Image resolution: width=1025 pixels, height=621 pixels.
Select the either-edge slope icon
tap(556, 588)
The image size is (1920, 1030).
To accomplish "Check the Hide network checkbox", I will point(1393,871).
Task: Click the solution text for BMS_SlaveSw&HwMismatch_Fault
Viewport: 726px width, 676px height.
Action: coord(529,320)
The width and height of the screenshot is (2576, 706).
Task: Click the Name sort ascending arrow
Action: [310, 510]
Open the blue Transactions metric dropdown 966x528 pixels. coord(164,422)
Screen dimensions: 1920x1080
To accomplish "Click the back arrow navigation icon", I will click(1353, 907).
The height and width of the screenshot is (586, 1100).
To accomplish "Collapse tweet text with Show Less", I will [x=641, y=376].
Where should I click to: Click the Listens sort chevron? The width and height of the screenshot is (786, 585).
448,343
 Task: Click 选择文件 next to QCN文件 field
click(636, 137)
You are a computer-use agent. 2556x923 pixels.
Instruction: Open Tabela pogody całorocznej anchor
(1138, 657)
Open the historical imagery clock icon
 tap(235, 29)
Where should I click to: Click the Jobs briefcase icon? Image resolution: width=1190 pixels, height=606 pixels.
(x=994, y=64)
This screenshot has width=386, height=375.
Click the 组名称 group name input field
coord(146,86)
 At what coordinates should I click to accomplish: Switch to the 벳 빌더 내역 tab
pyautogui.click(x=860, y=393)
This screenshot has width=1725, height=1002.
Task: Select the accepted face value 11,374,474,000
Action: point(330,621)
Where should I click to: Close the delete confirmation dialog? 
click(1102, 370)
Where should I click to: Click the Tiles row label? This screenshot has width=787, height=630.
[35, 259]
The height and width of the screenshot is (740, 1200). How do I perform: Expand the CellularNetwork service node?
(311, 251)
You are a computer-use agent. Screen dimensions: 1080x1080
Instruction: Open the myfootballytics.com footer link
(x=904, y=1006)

▶ Aim of the exercise
Transcribe only the trailing portion of the entries above: the line that contains "The height and width of the screenshot is (740, 1200)." and each line after it.

▶ Result
The height and width of the screenshot is (740, 1200). How do I perform: Expand the CellularNetwork service node?
(311, 251)
You are a computer-use agent. Screen dimensions: 1080x1080
Instruction: Open the myfootballytics.com footer link
(x=904, y=1006)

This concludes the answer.